I was recently invited to speak at an African business event at the University of Cambridge Judge Business School. The conference drew together a mix of business leaders and students to discuss the theme: ‘Breaking myths about success’.[hidepost=9][/hidepost]
It felt strange talking about Africa in rainy Cambridge, but the day proved to be thought-provoking and fruitful. Below are some observations from the conference.
Fast track your career by working in Africa?
Can you accelerate your career by working in Africa? Matt Lilley, CEO for Africa of UK-based insurance company Prudential, seems to think so.
In his presentation he said many Prudential staff have “raced up the career ladder” by working for the company’s operations in Asia. He said those taking up assignments in Africa will have a head start in some of the key economies of the future.
Prudential has reaped great rewards by investing early in Southeast Asia, and is now planning to do the same in Africa. Last year it bought a life insurance business in Ghana, and the company has plans to also expand to other countries across the continent.
“In rapidly growing markets, opportunities come up quicker, and you get more responsibility faster,” said Lilley.
I got the feeling that the reason Prudential sponsored the conference was to recruit some of the MBAs in attendance for its African operations.
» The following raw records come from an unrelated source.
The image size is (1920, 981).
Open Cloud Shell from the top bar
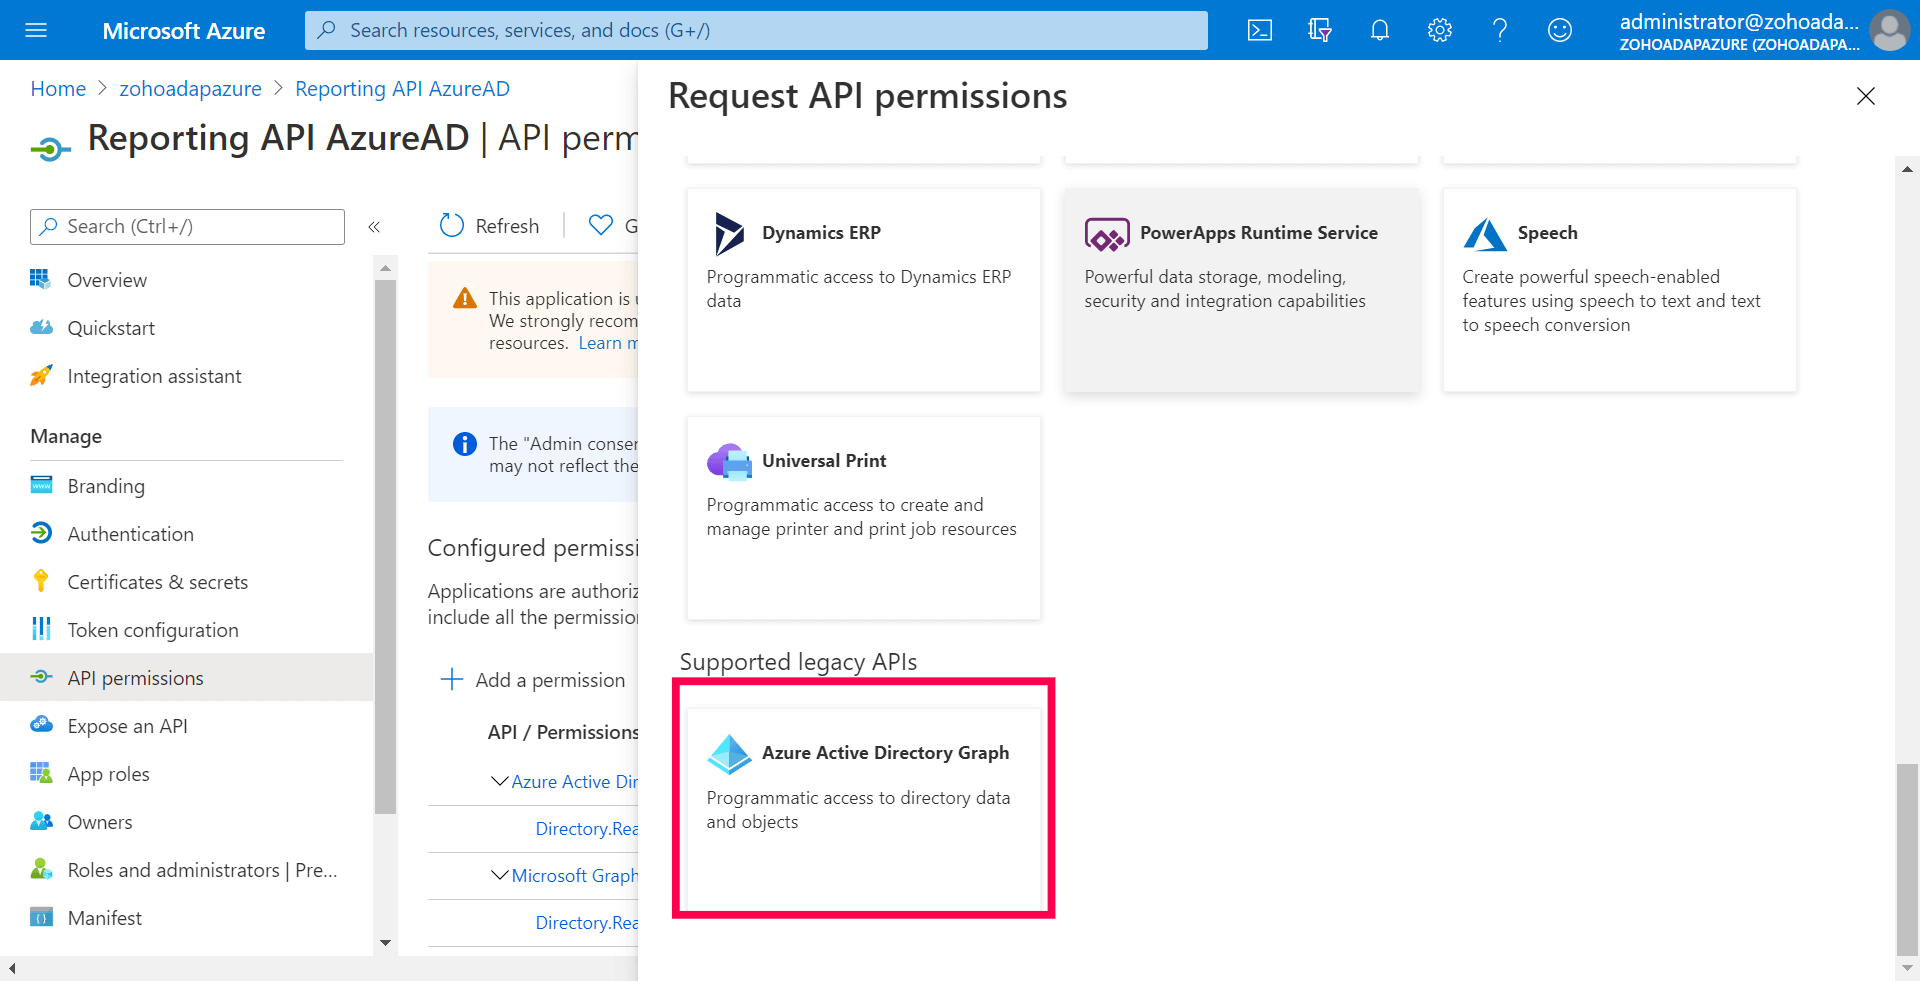coord(1260,30)
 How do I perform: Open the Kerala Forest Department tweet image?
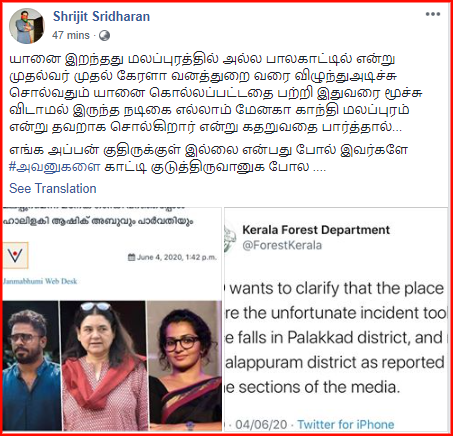tap(336, 319)
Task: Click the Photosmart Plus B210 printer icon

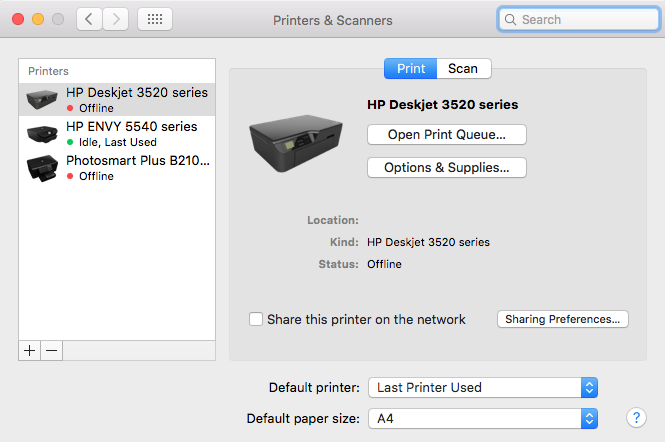Action: coord(42,167)
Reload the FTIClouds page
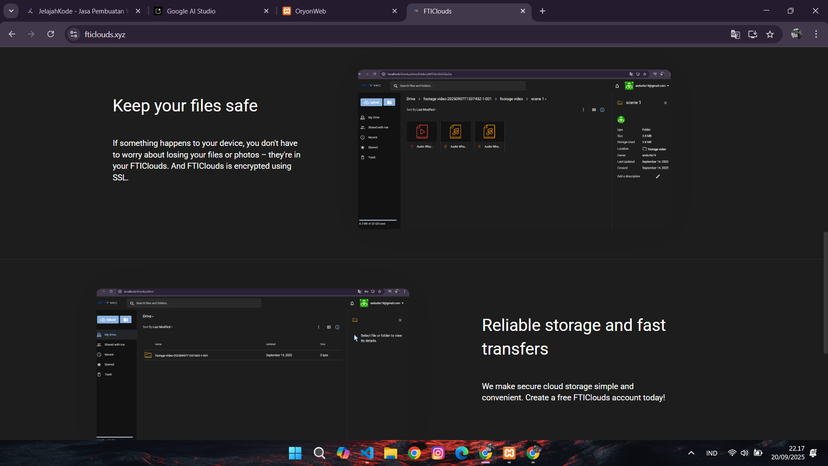 tap(50, 34)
Discussion about ‘Africa rising’ is moving on
Much of the current rhetoric about Africa’s progress, from a continent of war and poverty to an exciting business destination, is dominated by generalisations and a few catchphrases I’m sure most of you have heard.
- Africa is home to six of the world’s ten fastest growing economies over the past decade
- The continent has a growing middle class
- 60% of the world’s uncultivated arable land is in Africa
The list goes on.
While I acknowledge the need to present information in digestible bits, what is really happening on a continent of 50-plus diverse countries cannot be summarised by a few soundbites.
It was therefore refreshing that many of the conference participants delved deeper into the subtleties of doing business on the continent, rather than rehashing the same tired clichés.
Nigerian banking and telecoms tycoon Hakeem Belo-Osagie said Africa’s current growth and improved image are partly because of two factors – less involvement by African governments in business and fresh foreign investor interest due to the economic troubles in the west. He said the continent should consider itself lucky that these two events happened around the same time.
Africa’s demographics of over a billion people with a median age of around 20 years is often said to be one of the main trends that will drive economic growth. Belo-Osagie however downplayed the role of demographics in Africa’s recent progress, saying the continent has had favourable demographics for the past 20 years.
He said he finds it fascinating that what was once described as an over-population problem is now seen as an attractive, untapped market.
Belo-Osagie warned that an “over-enthusiasm without careful analysis” from foreigners investing in Africa can lead to problems down the line, highlighting the need for a more hard-nosed discussion about the continent’s business opportunities.
Capitalise on the new interest in Africa
There was a tangible buzz and optimism about the possibilities in Africa among conference delegates. Granted, those in attendance were more interested in Africa than your average person in the UK (they did after all sacrifice their Saturday to sit in lecture halls). However, I seriously doubt one would find the same enthusiasm at a similar event focused on Europe.
This excitement continued the next day as I was walking into Topshop to buy something for my wife. One of the shop assistants noticed my Cambridge Africa Business Network bag from the previous day. He immediately asked me about my connection to the continent. When he found out that I actually live here, he thought it was “so cool” and started telling me about his family in Sierra Leone.
African-based business people need to capitalise on the changing perceptions of the continent. International companies are looking more favourably at Africa, and I cannot help but think that this presents numerous opportunities for strategic partnerships.
I will leave you with an inspiring quote that Hakeem Belo-Osagie delivered at the conference.
“Do not aspire to live dull and boring lives. Do not aspire to do what you are supposed to do and what you are supposed to enjoy. Be mad and be bold.”